We have our group lesson, then Adonis works with Marie and me, then it’s just Marie and I changing our shoes. That’s when she blindsides me.

  “Fran told us what you did for her. I think it was great. We all do.”

  We all do? Shit. Fran and her big mouth. “Hmm. Well, that kit was just lying around my place, collecting dust. She did me a favor by taking it off my hands.”

  “And the book? That was just lying around?”

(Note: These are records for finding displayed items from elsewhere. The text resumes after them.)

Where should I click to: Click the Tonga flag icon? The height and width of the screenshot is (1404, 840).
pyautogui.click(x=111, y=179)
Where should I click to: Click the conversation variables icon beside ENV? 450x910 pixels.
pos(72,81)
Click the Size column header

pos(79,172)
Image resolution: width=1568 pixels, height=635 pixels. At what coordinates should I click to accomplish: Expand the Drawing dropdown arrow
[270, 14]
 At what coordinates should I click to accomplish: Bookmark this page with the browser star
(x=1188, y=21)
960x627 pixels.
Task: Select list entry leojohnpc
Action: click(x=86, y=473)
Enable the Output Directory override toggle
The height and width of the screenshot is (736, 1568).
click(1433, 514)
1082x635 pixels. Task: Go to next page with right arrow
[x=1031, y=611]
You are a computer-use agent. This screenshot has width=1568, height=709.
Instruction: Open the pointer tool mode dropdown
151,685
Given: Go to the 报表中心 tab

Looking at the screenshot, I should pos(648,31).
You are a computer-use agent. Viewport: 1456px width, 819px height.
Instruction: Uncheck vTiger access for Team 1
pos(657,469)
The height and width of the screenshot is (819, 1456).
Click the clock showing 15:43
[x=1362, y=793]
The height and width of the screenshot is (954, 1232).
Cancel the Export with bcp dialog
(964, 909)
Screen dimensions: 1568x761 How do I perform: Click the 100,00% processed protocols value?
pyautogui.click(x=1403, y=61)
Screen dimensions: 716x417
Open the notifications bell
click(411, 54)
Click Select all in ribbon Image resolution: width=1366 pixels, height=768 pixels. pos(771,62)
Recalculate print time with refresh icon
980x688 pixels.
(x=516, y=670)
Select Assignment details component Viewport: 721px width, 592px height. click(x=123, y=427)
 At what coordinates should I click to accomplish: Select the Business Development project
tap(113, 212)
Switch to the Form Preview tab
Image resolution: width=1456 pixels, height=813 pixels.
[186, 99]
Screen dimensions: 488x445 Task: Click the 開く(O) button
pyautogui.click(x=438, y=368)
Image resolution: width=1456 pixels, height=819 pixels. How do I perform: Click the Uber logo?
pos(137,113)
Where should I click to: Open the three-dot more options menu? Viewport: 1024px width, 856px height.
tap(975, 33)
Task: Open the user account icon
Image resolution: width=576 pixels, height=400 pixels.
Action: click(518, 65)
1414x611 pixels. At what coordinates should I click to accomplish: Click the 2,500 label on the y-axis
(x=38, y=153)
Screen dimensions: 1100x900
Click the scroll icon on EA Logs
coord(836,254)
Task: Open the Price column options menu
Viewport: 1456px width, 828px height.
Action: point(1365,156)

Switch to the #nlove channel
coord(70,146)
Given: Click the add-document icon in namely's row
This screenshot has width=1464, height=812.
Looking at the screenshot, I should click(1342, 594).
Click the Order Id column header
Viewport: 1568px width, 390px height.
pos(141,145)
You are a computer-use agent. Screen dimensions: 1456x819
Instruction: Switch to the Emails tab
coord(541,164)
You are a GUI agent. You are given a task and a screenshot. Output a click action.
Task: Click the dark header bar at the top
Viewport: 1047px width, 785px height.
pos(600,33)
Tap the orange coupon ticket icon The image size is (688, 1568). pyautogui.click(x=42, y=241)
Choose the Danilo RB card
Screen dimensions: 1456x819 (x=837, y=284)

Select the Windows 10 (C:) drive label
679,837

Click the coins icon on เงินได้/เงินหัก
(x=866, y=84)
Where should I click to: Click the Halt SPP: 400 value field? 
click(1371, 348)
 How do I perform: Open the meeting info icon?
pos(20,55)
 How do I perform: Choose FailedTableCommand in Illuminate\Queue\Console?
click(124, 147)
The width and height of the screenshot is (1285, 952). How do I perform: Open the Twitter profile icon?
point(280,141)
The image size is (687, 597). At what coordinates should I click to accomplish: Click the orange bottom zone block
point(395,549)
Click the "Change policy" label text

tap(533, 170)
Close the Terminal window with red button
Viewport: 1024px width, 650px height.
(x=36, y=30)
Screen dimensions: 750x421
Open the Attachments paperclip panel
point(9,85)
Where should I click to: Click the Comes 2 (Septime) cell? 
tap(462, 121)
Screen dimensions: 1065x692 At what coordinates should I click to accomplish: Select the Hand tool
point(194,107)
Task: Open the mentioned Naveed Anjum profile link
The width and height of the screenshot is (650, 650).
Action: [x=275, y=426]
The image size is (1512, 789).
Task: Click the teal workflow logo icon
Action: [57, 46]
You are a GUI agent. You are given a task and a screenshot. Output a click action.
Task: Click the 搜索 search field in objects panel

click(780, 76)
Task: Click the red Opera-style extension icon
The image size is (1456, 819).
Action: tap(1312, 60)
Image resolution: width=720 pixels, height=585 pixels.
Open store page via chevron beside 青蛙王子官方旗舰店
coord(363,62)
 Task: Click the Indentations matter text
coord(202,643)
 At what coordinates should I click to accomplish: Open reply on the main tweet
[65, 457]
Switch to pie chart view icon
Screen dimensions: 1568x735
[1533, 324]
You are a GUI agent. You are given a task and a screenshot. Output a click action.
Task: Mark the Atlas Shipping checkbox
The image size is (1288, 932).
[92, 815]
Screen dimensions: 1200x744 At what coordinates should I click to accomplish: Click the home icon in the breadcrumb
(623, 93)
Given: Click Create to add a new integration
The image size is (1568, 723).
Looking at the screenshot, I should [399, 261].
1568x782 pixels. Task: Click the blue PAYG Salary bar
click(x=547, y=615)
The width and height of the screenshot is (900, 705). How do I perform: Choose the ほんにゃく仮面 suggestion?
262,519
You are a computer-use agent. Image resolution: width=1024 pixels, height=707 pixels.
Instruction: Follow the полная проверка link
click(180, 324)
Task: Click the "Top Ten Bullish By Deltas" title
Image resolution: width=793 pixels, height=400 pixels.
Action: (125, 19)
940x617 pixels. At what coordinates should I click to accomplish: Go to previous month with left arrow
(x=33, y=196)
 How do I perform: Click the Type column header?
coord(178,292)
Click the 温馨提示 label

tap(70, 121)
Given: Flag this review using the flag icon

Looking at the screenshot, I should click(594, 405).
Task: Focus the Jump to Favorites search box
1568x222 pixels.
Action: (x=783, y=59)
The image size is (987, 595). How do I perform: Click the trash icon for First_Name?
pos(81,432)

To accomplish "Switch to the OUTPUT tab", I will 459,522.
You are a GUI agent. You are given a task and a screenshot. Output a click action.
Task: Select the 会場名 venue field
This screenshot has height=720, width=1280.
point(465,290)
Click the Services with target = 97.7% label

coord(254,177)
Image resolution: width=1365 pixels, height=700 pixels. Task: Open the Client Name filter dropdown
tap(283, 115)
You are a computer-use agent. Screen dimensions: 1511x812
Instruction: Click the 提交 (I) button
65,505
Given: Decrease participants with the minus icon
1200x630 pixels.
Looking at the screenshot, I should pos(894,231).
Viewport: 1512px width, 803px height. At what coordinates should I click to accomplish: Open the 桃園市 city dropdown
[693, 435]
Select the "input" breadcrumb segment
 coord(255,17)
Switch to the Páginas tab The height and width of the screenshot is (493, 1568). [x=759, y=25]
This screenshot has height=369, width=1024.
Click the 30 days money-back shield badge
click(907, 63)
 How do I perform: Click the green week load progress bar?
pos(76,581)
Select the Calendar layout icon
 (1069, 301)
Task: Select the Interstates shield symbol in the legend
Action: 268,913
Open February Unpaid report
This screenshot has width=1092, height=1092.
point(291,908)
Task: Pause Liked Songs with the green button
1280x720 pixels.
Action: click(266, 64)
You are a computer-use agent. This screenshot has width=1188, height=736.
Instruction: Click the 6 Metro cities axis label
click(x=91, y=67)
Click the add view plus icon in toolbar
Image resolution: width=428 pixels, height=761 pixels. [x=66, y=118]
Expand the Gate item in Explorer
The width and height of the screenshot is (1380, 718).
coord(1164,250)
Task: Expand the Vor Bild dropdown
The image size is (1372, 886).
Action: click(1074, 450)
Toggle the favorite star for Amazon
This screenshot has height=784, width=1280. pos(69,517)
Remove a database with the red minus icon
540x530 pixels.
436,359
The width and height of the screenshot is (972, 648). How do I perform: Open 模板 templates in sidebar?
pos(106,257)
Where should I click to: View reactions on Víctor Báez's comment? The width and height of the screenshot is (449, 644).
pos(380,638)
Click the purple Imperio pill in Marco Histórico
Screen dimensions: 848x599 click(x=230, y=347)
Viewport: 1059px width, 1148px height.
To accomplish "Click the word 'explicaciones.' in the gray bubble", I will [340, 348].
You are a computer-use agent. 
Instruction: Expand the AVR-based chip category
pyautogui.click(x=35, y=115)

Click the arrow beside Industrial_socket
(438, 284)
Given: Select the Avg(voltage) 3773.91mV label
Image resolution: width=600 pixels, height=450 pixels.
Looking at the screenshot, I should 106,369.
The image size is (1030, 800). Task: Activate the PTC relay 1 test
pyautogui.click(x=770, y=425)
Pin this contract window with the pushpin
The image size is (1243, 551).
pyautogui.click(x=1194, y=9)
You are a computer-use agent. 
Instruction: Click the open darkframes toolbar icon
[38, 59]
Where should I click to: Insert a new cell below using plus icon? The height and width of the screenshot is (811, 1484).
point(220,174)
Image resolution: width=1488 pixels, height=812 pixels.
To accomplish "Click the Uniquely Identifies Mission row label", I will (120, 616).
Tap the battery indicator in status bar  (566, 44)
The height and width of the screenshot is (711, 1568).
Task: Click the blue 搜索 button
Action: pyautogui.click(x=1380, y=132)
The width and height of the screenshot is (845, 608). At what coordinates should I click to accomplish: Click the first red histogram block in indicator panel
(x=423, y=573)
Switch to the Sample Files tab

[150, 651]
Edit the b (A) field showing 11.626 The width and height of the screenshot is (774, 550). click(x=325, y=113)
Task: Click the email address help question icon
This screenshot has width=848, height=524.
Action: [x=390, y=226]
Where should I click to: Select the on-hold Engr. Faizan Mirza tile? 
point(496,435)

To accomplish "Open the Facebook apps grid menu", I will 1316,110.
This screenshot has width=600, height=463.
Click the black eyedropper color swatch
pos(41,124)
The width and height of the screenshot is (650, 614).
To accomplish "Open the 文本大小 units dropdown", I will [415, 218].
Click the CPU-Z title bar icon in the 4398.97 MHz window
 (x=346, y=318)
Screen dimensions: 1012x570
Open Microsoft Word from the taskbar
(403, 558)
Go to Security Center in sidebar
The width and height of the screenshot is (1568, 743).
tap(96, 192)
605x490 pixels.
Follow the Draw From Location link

  I nod happily. “Yes, actually. At least my copy. All I had to do was go to the bookstore and pull another one off the shelf. I didn’t even have to reach.”

  She gives me a look.

  “I didn’t. I swear.” And I didn’t. “Okay, look. She did something nice for me, I returned the favor. Quid pro quo. Scratch my back, I scratch yours. It’s no big deal.”

  “But it is a big deal,” she insists. “She’s done something nice for all of us. I have some potholders and an apron because she knows I like to cook. Rosie has a poncho, with scissors and roses on it. And all she got from us was thank-you cards. You actually gave her a gift, something she could enjoy.” Her look, combined with her tone, makes me very uncomfortable. “Do you know how thoughtful that is?”

  And the answer to that is No. I don’t. Honestly. Because buying books for grandmas who knit me things, and dancing, and putting gas in a car, and writing a book called Catwalk Mama that I don’t hate, and eating popcorn with Sno-Caps and Milk Duds and Whoppers, and having a friend named Rosie, it’s all new to me. I’m in uncharted territory. My GPS device is scratching its head, trying to figure out exactly where the hell I am. And the problem is, I need to get my bearings, quick, because if I don’t, if I keep going around giving away possessions and books that could be traced to Mitch, and doing other things for reasons I don’t quite understand, I’m going to find myself in a place I know I don’t want to be: Disasterville.